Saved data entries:
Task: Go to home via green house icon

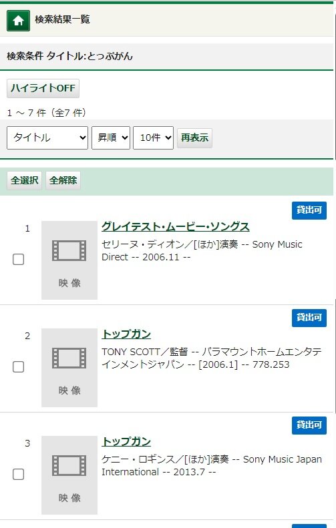Action: (x=18, y=21)
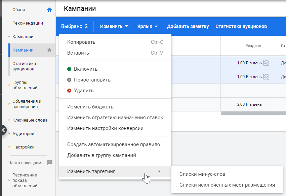Expand Изменить таргетинг submenu arrow
The width and height of the screenshot is (286, 196).
tap(159, 171)
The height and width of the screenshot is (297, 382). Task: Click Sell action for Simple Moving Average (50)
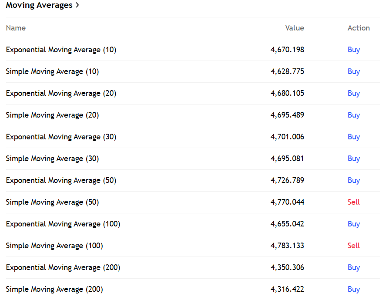[354, 202]
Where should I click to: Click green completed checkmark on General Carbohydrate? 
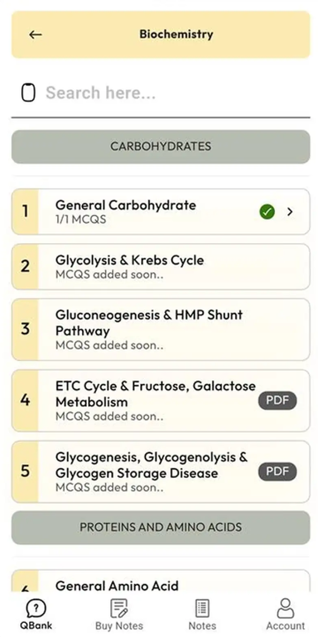coord(267,211)
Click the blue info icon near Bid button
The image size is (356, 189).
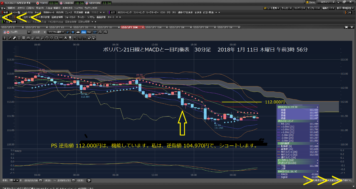click(73, 32)
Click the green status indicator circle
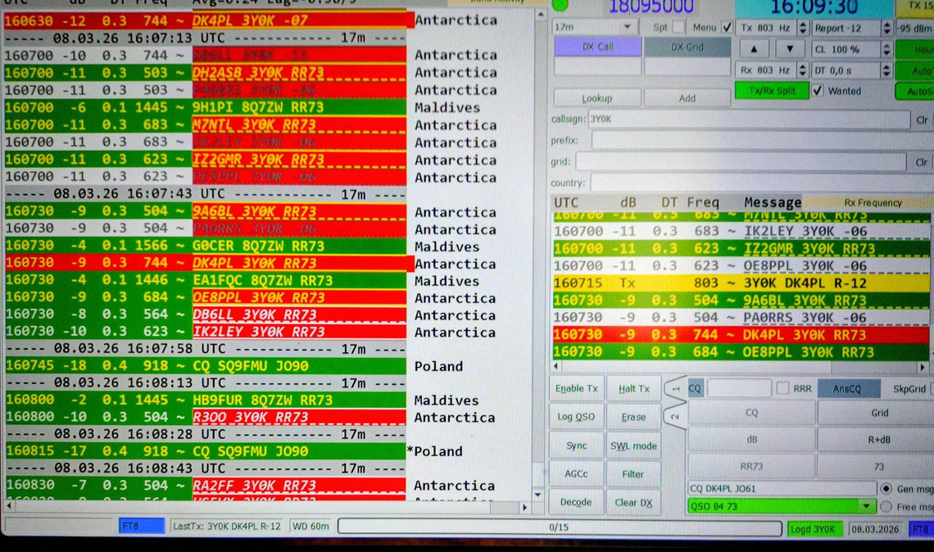The width and height of the screenshot is (934, 552). pyautogui.click(x=560, y=5)
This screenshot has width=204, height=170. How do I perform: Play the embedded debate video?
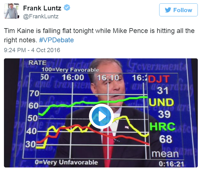click(x=101, y=116)
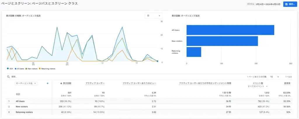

● **ABOUT THIS EXERCISE**:
Each line of the data should be quoted exactly, with pictures left out.

● **ANSWER**:
Task: Go to home via green house icon

Action: (x=18, y=21)
Expand Изменить таргетинг submenu arrow
The width and height of the screenshot is (286, 196).
tap(159, 171)
The height and width of the screenshot is (297, 382). Task: Click Sell action for Simple Moving Average (50)
[354, 202]
Where should I click to: Click green completed checkmark on General Carbohydrate? 
coord(267,211)
Click the blue info icon near Bid button
The image size is (356, 189).
click(73, 32)
Click the green status indicator circle
The width and height of the screenshot is (934, 552). pyautogui.click(x=560, y=5)
This screenshot has width=204, height=170. How do I perform: Play the embedded debate video?
click(x=101, y=116)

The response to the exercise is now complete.